Here Are Some Ways You Can Support Transgender Kids in Your Community

March 5, 2017

By Sarah Seltzer

Kveller

Last week, the Trump administration rescinded the Obama administration’s guidance on protecting transgender kids in school by allowing them to use the restroom for the gender with which they identify (a good explainer is here). As we noted at Kveller, this felt to many like a license to bully or discriminate—and sowed a lot of unfortunate confusion.

Since then, well-meaning people have shown their support for affected students online with the hashtag #protecttranskids, which is great. But how do we actually protect trans kids in our own spaces and communities? To start answering that question, I called Daniel Bahner, the National Director of Education and Training at LGBTQ advocacy organization Keshet, to ask about what steps we can take at home, in our schools, and with our peers who might not fully understand this issue–including ourselves.

Image of three people's shoes on top of grass.

As parents, how should we start protecting trans kids? What’s step one? 

 

At home, when it relates to their own children, parents should allow their children to be whoever they are, and to not dictate or try to change any behaviors that are gender nonconforming. So that means allowing a little boy to play dress up or play with Barbies, sending the message that that’s okay. Because kids get the messages all over the place that there are things girls are supposed to do and boys are supposed to do. If parents are perpetuating those–this is the most important

relationship in the kids’ life—the message they receive is that something about them is not okay and they have to hide something.

For older, elementary schoolers or teens, the key is putting the value on their child being happy rather than on the child fulfilling an idea of what the parents thought they would be. Even if their child doesn’t identify as trans or gender non-conforming they might have friends who do. So they can be extending the same kind of courtesy and freedom to those friends.

Overall, it’s about putting the preference on making young people feel seen and loved rather than putting them in a box.

Going beyond the home, what concrete things can we do to make our communities safe and welcoming?

 

 Institutionally speaking, parents can talk to day schools and public schools, school board, synagogues or religious schools. We can make sure those institutions have good policies [here’s a handy pdf guide] in place–if they do, we can ask that they come out publicly with their inclusive policies. And we can push them and agitate if they don’t have those policies.

Parents can actively work within the school systems that they’re part of to make sure young people are supported. One thing to do is push to have all-gender bathrooms available–it’s important that trans kids be able to go into the bathroom that affirm their identity, but they should also have the option to go into a bathroom that’s open for anyone to use.
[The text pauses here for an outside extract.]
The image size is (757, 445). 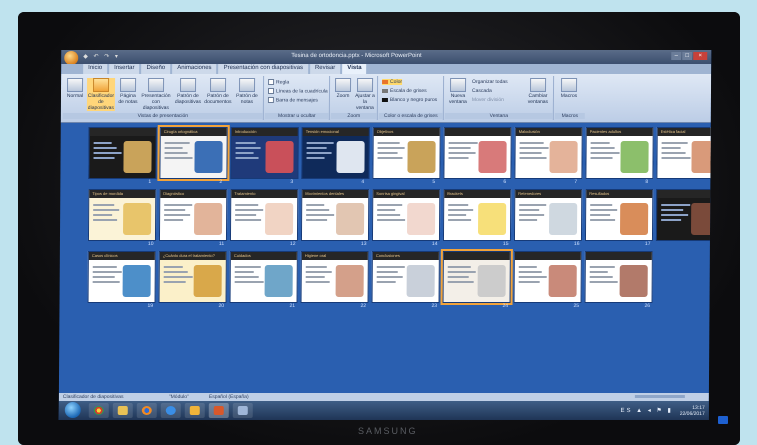 What do you see at coordinates (283, 82) in the screenshot?
I see `ruler-label: Regla` at bounding box center [283, 82].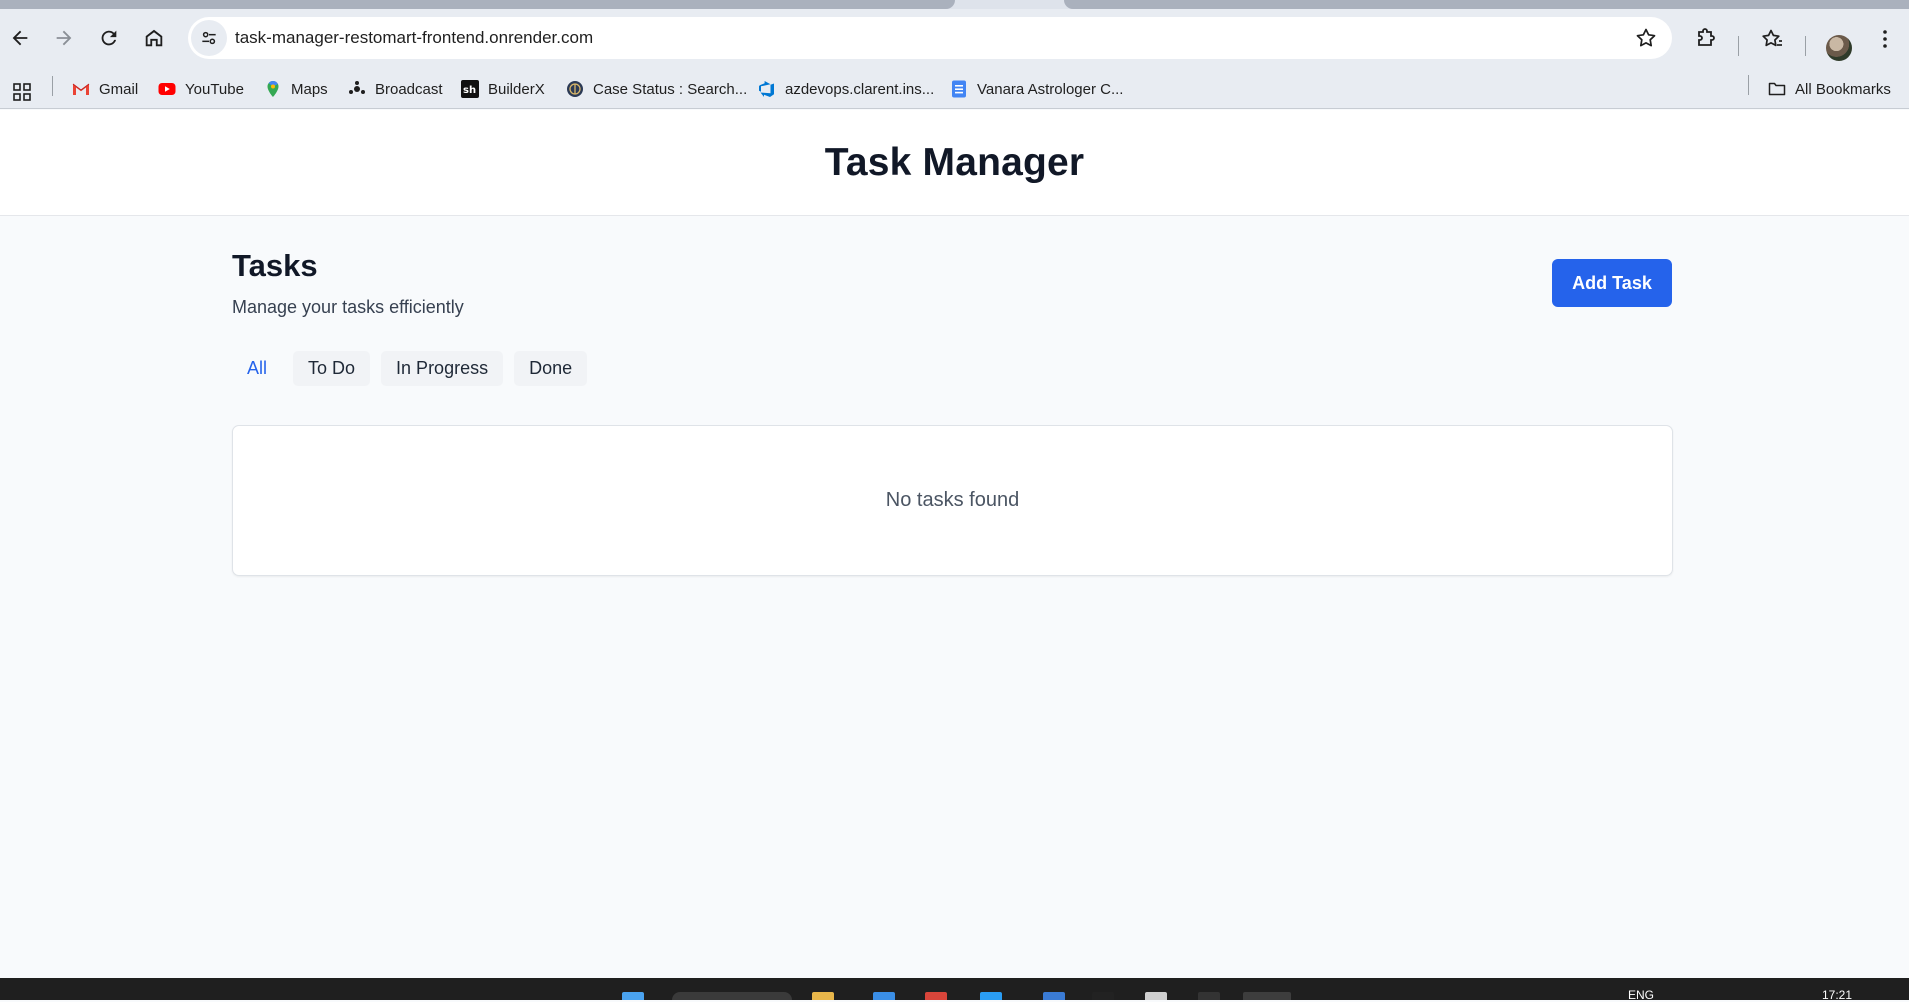  I want to click on svg-text: sh, so click(470, 90).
Parents can also push themselves to engage in larger forms of activism or education, attend programs and events they might not normally consider, and show up and advocate for LGBT kids. They need to say loud and clear that they believe that trans lives matter – why? Because they value a safe environment for all.

One of the biggest questions I have is about what to do when someone in your community seems well-meaning but you feel like they’re messing up or being offensive on trans issues, or specifically on trans bathroom issues? What are some strategies for handling that firmly but gently? 

 

The first step is for an individual to humbly examine what they themselves don’t know. Maybe they’ve been exposed to this conversation for only two months longer than their neighbor. So we have to educate ourselves on the issues and also be sure not come across as some kind of know-it-all. You can’t educate someone else unless you take a hard look at your own biases.

Being an ally is about being a person who speaks up, being a voice for people who may not have one. If you do hear a transphobic remark or if someone using is the wrong terminology make sure you speak up. And do it in appropriate way, only if you feel safe.

But definitely if it’s someone with whom you have a rapport, speak up. In social justice circles, there’s this idea of “calling out” vs. “calling in.” “Calling” in means grounding the work of trans inclusion with values. So when someone doesn’t seem to be getting it, you say, “I know that person Q values respecting other people. If then I hear them say something offensive, I can say ‘I know that you believe these things, so if you do, [respecting and including trans people] is an extension of that.”